From the line containing "Image resolution: width=1020" through the last line of the entries, set down every line exactly and add nothing.

START Dataset extract

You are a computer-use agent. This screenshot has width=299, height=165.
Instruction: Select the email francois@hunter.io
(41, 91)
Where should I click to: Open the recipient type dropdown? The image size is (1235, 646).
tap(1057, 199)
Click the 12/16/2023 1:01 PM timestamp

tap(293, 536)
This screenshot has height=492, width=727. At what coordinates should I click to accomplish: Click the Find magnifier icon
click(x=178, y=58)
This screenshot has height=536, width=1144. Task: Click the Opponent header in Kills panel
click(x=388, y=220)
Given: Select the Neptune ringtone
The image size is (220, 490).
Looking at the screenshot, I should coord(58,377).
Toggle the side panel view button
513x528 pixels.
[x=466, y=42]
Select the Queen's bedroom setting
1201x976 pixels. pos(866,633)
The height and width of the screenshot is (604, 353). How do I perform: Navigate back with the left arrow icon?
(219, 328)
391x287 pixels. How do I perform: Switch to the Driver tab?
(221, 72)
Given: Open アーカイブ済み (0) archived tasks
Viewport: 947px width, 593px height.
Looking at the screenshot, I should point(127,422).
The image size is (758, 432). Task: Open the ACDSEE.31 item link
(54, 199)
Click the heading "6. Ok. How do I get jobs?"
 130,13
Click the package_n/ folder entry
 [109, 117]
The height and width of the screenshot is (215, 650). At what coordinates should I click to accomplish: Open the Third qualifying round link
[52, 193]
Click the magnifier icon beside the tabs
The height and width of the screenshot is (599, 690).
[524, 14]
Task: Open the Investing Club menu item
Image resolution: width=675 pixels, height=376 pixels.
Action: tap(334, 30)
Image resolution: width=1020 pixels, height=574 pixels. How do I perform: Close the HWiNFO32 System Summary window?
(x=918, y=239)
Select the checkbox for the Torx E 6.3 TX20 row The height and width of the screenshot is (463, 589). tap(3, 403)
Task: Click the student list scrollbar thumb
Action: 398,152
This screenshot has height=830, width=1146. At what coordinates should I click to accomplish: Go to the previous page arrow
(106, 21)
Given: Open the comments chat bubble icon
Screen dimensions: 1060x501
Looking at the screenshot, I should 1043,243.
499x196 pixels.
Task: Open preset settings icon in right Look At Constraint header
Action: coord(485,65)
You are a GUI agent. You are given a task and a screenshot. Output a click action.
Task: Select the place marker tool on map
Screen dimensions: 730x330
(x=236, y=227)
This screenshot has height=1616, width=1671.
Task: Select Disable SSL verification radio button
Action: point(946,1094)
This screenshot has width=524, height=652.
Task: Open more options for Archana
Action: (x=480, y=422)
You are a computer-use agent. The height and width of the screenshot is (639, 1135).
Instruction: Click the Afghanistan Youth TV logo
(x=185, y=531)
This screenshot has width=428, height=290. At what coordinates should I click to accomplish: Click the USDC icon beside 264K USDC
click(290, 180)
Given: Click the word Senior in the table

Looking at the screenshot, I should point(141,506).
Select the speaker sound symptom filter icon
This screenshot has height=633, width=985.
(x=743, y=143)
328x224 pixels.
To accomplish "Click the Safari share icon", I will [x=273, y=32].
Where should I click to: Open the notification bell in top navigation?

END Dataset extract

Exercise output:
Image resolution: width=1020 pixels, height=574 pixels. How do I perform: Close the HWiNFO32 System Summary window?
(x=918, y=239)
Select the checkbox for the Torx E 6.3 TX20 row The height and width of the screenshot is (463, 589). tap(3, 403)
Task: Click the student list scrollbar thumb
Action: 398,152
This screenshot has height=830, width=1146. At what coordinates should I click to accomplish: Go to the previous page arrow
(106, 21)
Given: Open the comments chat bubble icon
Screen dimensions: 1060x501
Looking at the screenshot, I should 1043,243.
499x196 pixels.
Task: Open preset settings icon in right Look At Constraint header
Action: coord(485,65)
You are a GUI agent. You are given a task and a screenshot. Output a click action.
Task: Select the place marker tool on map
Screen dimensions: 730x330
(x=236, y=227)
This screenshot has height=1616, width=1671.
Task: Select Disable SSL verification radio button
Action: point(946,1094)
This screenshot has width=524, height=652.
Task: Open more options for Archana
Action: (x=480, y=422)
You are a computer-use agent. The height and width of the screenshot is (639, 1135).
Instruction: Click the Afghanistan Youth TV logo
(x=185, y=531)
This screenshot has width=428, height=290. At what coordinates should I click to accomplish: Click the USDC icon beside 264K USDC
click(290, 180)
Given: Click the word Senior in the table

Looking at the screenshot, I should point(141,506).
Select the speaker sound symptom filter icon
This screenshot has height=633, width=985.
(x=743, y=143)
328x224 pixels.
To accomplish "Click the Safari share icon", I will [x=273, y=32].
Where should I click to: Open the notification bell in top navigation?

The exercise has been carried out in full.